Smokin' ACES: Rocky Mountain News-Denver Post tour

On the final day of the American Copy Editors Society conference in Denver, a few nice guys from the Rocky Mountain News and The Denver Post took a large group of editors on a tour of their not-so-humble abodes. Through a joint operating agreement that formed the Denver Newspaper Agency, the two papers share a $100 million, 318,400-square-foot building they moved into in August 2006. (For more about the building, go here.) Interestingly, neither of our guides had seen the opposition newspaper's side of the building (or so they said). Their business ends may cooperate, but they are not allowed in each other's space. Their editorial independence is obvious, too: They guard and pride their own journalism.
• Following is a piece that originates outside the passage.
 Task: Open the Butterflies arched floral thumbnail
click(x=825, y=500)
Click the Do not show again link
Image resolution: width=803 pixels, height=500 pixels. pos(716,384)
Even the elevators display the papers' journalism history. Behind the elevator directional arrow is a collage of historic front pages from the Rocky.

The first stop on our tour of the Rocky was in the break room. The Rocky doesn't print a paper on Sunday, so it was empty on this Saturday. But imagine having a view of the Rocky Mountains, including Pikes Peak, while you're chomping on your bologna sandwich or dry leftover spaghetti. I wouldn't mind. (The view, that is. I could do without my own "cooking.")

John Boogert, Internet news editor at the Rocky, was our tour guide for his part. He participated in the same panel about online editing that I did. He was determined to show us how much better the Rocky's side of the building is. Each paper designed its space independently of the other. Above, Boogert points out the view from the rooftop of Pikes Peak and the assorted government buildings.

The Denver newspapers are right in the thick of the capital. Above are some more government buildings with the mountains in the background.

Here's the gold dome of the Capitol.

I was leaning over the side of the building to take a photo of the mounted statue below when the people walking by it thought I was trying to shoot them. They stopped and posed, so I had to take the photo.

The lone stool in the middle of the Rocky's photog studio has a simple beauty.

This is the view of the Rocky newsroom from the online department. They have nice TVs. But they aren't as nice as my roommate's.

Apparently, every good newspaper must have a Mardi Gras bear. The caution tape probably is hiding all the beer stains.

The Rocky displays its Pulitzer Prizes proudly. The above composition is of the Columbine shootings.

The walls in the newsroom lobby at The Post are covered with punctuation marks. But I don't see an interrobang on this wall?!

Each newspaper did some interesting things with lighting. Above, wall lights line the passageway to the Post newsroom.

Marc Chamberland, head of business copy editing at The Post, was our guide for his part of the building. Above, he stands next to the copy desk.

My bias shows in the number of photos I posted of each newspaper. The score is: Rocky, 10; Post, 3. The Rocky definitely had the polished, sleek, cool newsroom. Sorry, Post.